* **Objectif**
À quelles dates ont été rendus les jugements du tribunal administratif de Paris mentionnés dans le texte proposé ?

* **Texte proposé**
-*-*-

Les jugements rendus par le tribunal administratif de Paris les 14 février 2013 et 4 juillet 2013 permettent sérieusement de douter des critères choisis par le Ministre de l’intérieur pour établir les tableaux d’avancement des policiers (cf. notes de bas de page n°1 et 2).
I Dans un précédent article nous avions déjà relevé les irrégularités qui présidaient à l’établissement des tableaux de mutation en constatant que des agents jouissant d’une ancienneté très inférieure à d’autres se trouvaient propulsés comme par enchantement dans les circonscriptions répondant à leur souhait.
Or, si les irrégularités dont sont entachés les tableaux de mutation pénalisent sévèrement les agents et leur famille, que dire des tableaux d’avancement qui, s’ils ne sont pas établis avec objectivité, portent un coup sévère à l’ensemble de la carrière du fonctionnaire et diminuent singulièrement le montant de sa retraite future.
Dans le jugement du 14 février 2013, un brigadier de police avait attaqué devant le tribunal administratif de Paris le tableau d’avancement au grade de brigadier 2012.
Le gardien de la paix contestait devant le tribunal le fait que cinq de ses collègues aient pu bénéficier d’une promotion alors que lui-même n’était pas inscrit au tableau. Il faisait pourtant valoir que la notation de sa manière de servir le rangeait parmi les meilleurs et qu’il pouvait se prévaloir d’une ancienneté supérieure aux fonctionnaires promus.
Le Ministère de l’intérieur s’est alors vu demandé par le tribunal la justification du choix des fonctionnaires promus.
Le jugement relève que l’Etat n’a pas été en mesure de satisfaire la requête du tribunal : « cette autorité (...) s’est bornée à transmettre les fiches individuelles synthétiques qui ne comportent que les notes chiffrées et leur variation définitive sans donner suite à l’intégralité de la mesure d’instruction qui tendait aussi à la production des notes desdits collègues, retenues pour l’avancement, notes qui précisent aussi les éléments d’appréciation des agents, les aptitudes manifestées dans les fonctions ainsi que l’aptitude à l’exercice des fonctions plus importantes et contiennent une appréciation littérale »

-*-*-

* **Données**
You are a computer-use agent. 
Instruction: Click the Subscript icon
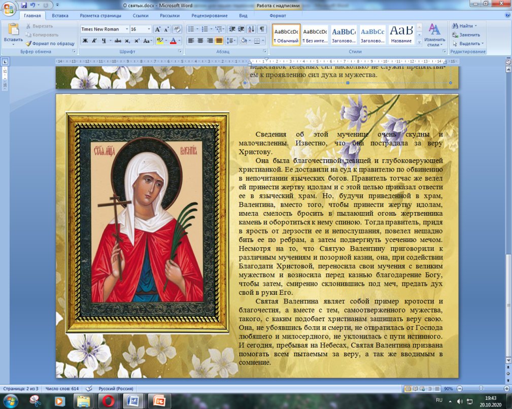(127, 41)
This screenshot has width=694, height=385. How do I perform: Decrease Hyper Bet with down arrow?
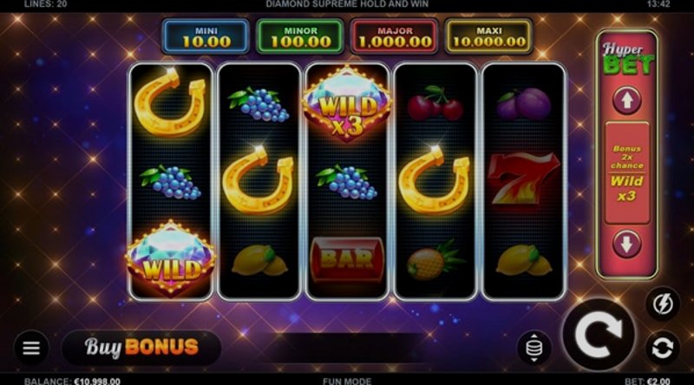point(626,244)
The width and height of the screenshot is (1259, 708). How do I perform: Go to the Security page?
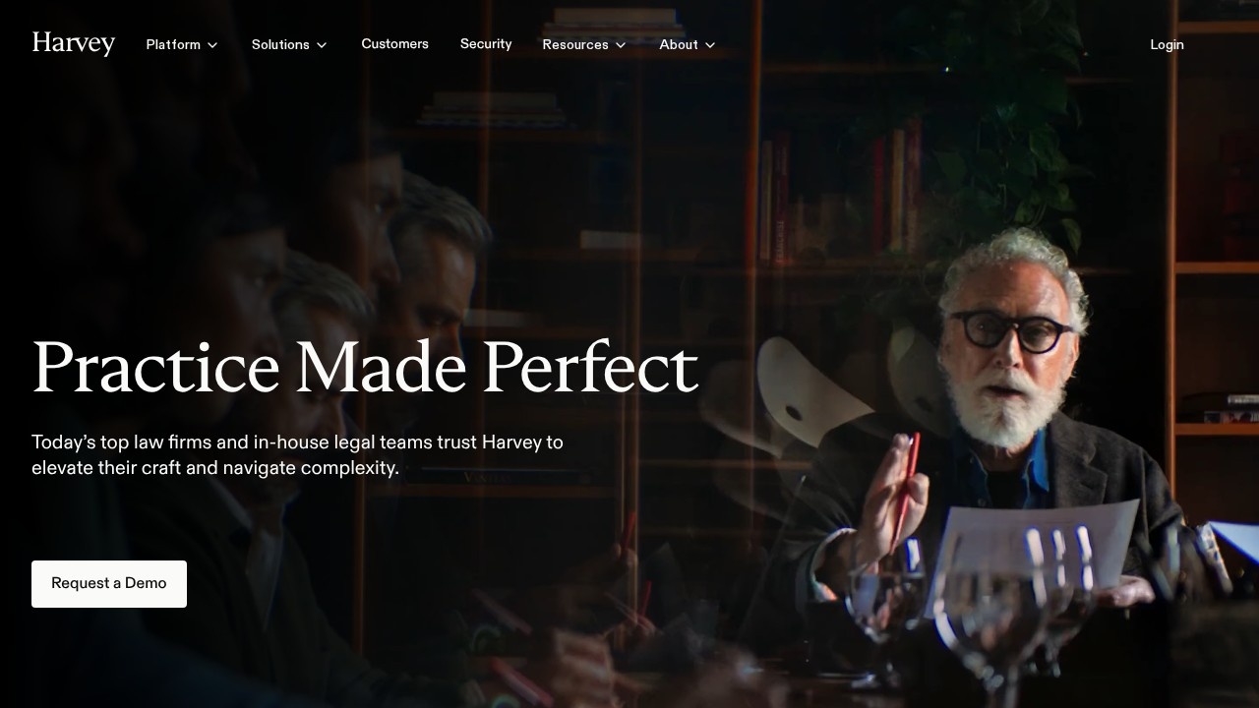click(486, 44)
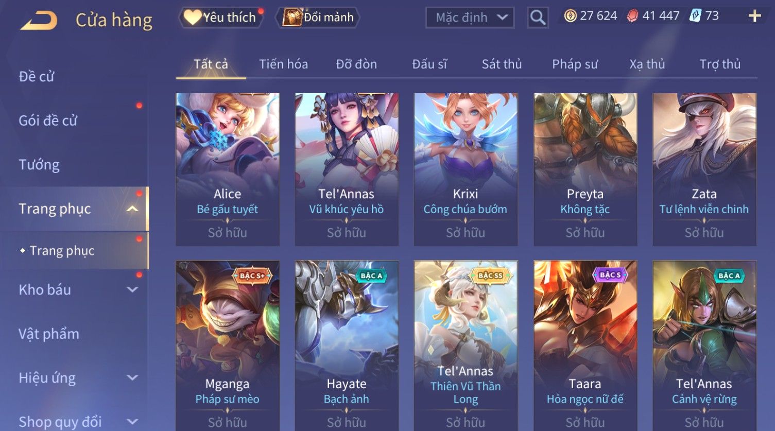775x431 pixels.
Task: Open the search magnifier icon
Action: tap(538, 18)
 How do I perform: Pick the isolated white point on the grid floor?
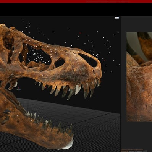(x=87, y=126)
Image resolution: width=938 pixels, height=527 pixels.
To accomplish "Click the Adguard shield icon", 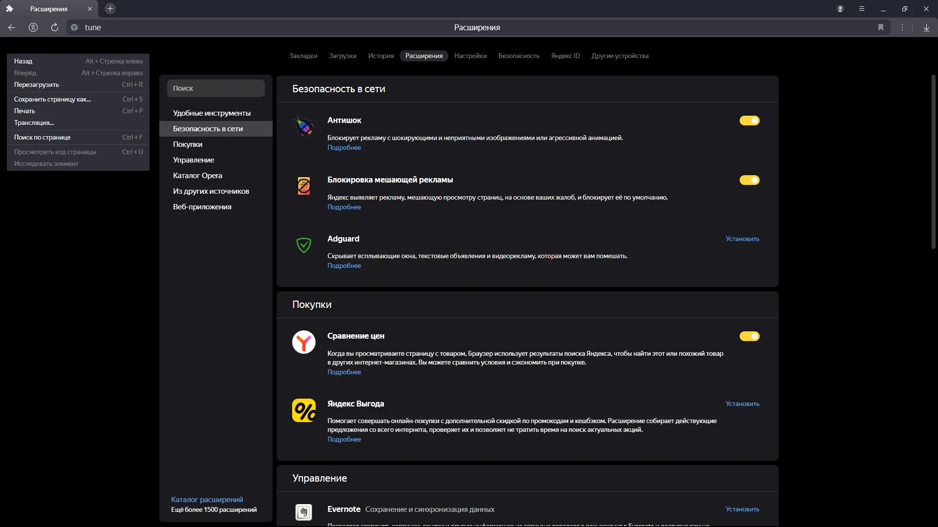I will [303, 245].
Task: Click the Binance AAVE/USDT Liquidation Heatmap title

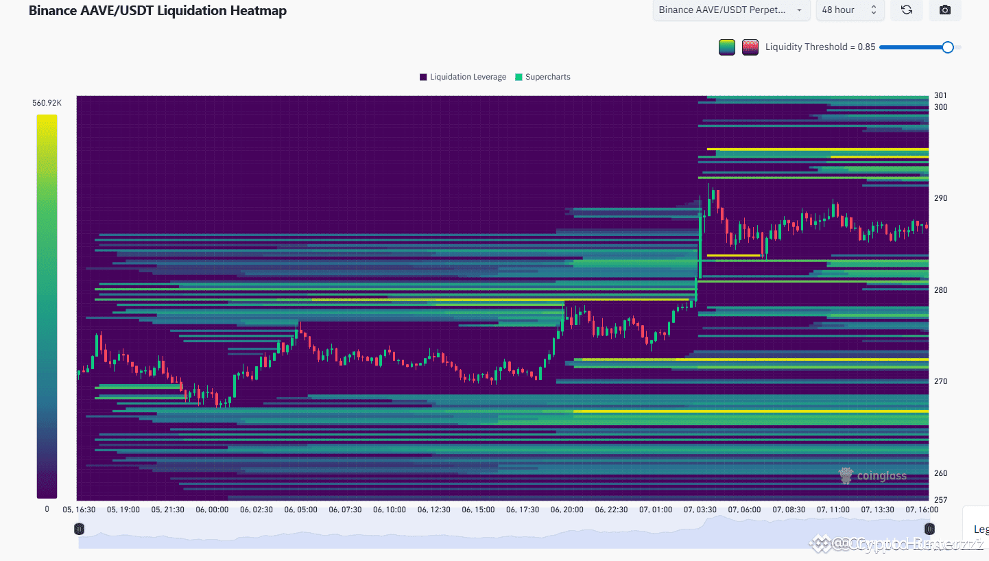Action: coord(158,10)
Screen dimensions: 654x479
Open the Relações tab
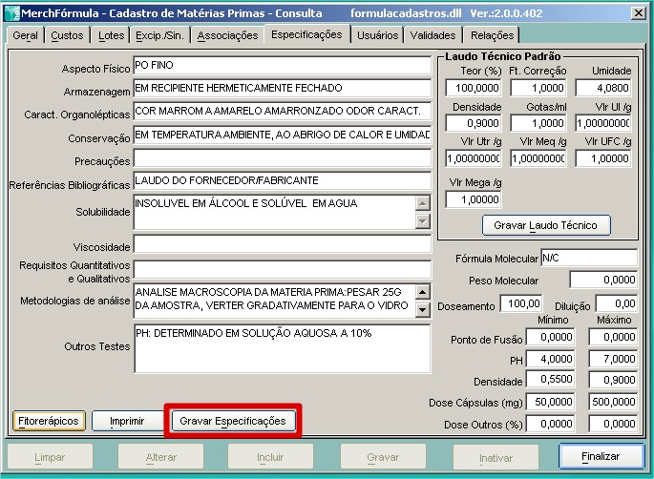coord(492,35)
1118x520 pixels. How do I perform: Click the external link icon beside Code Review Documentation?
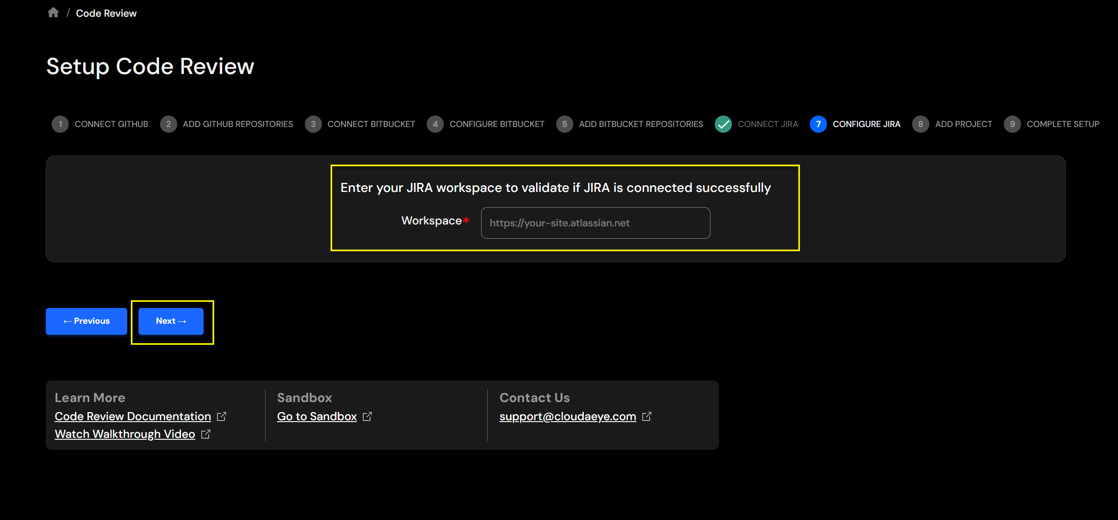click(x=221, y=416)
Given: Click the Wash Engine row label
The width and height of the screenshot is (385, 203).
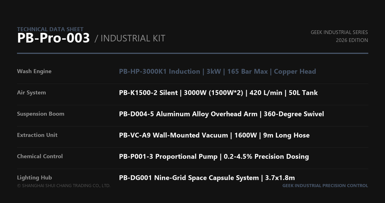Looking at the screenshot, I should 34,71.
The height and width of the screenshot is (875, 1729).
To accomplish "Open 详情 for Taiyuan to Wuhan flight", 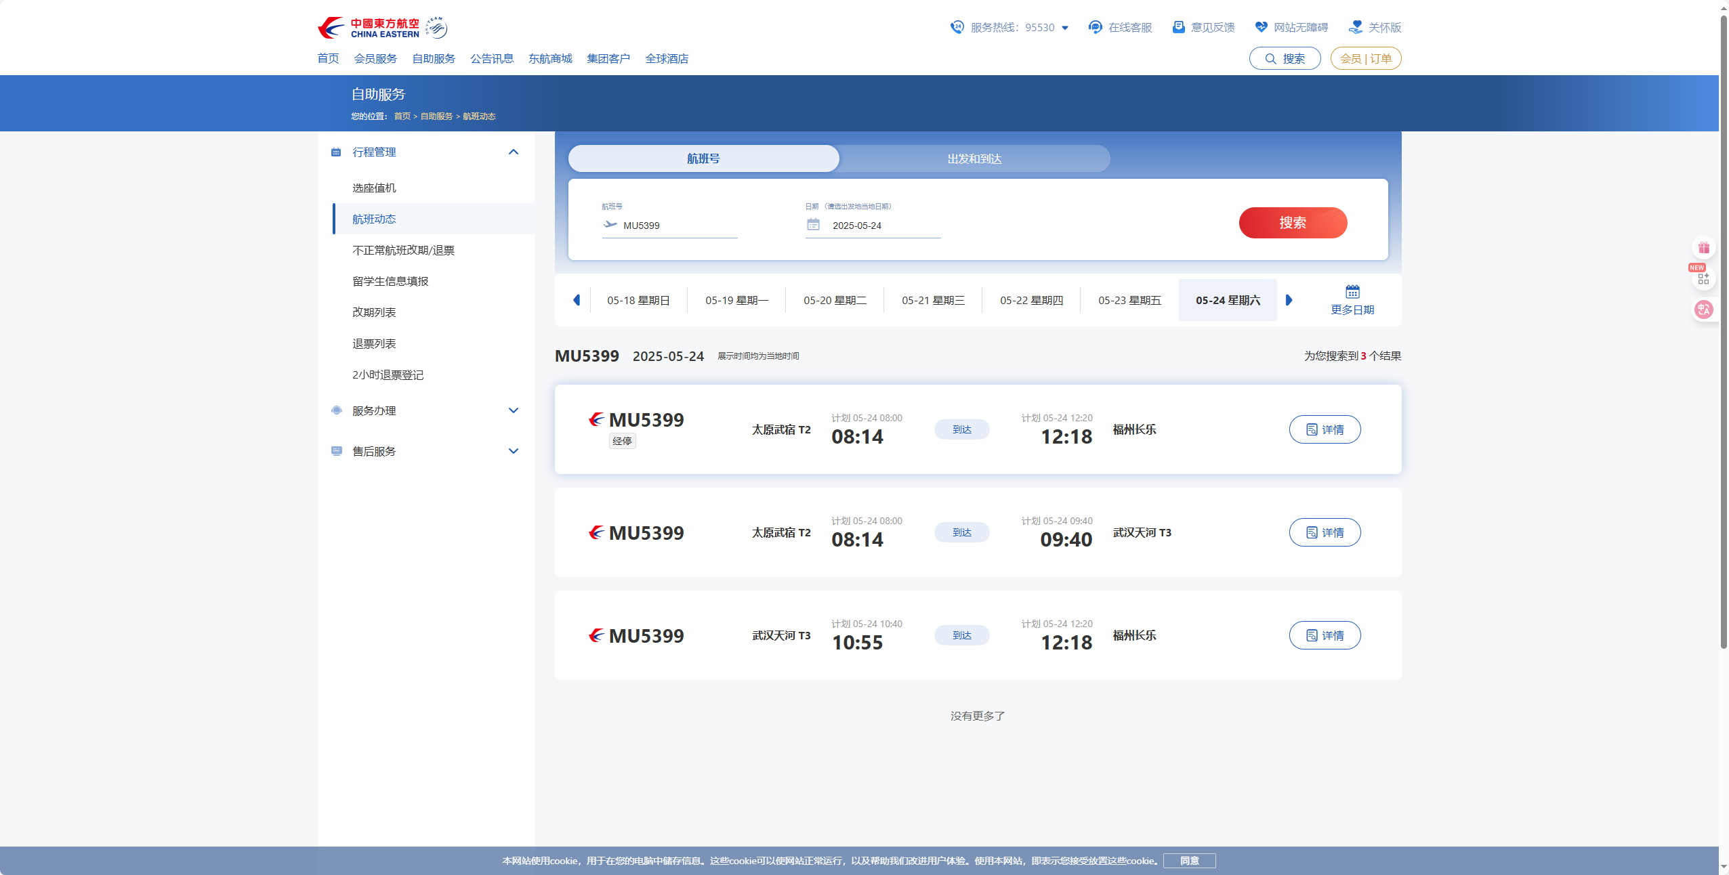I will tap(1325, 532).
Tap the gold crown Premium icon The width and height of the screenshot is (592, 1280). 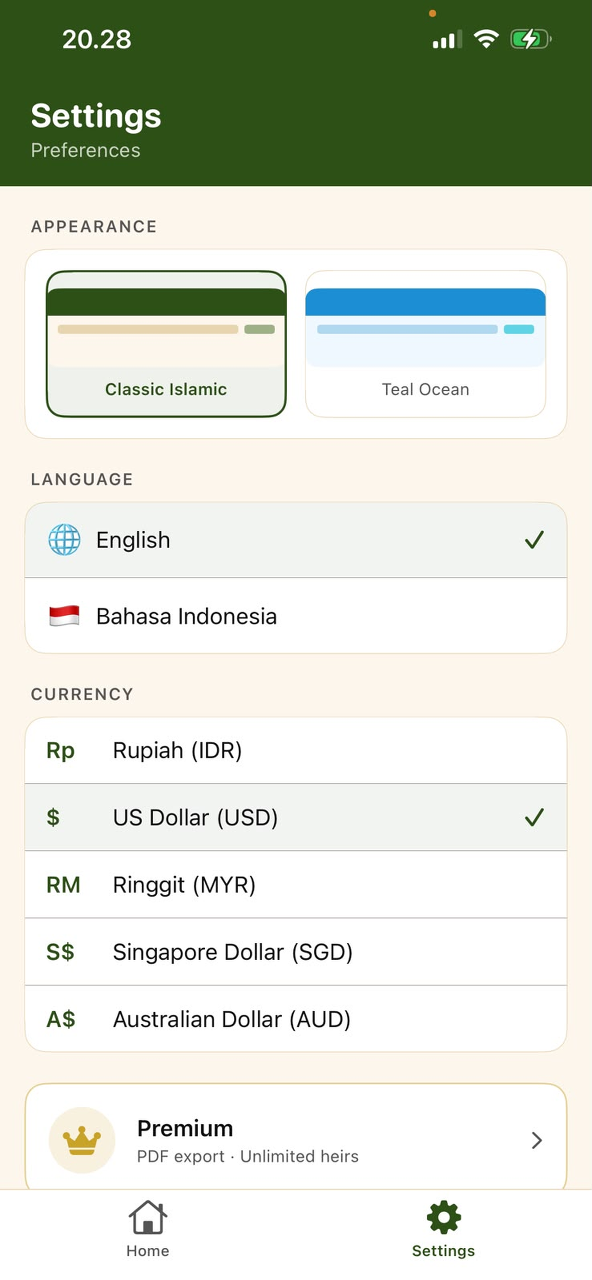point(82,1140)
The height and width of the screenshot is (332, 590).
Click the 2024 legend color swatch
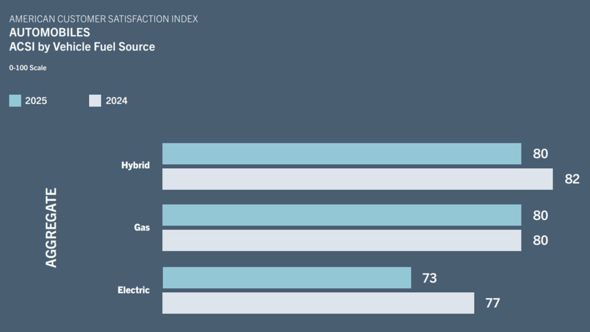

-*-*-

* **Résultat attendu**
Les 14 février 2013 et 4 juillet 2013.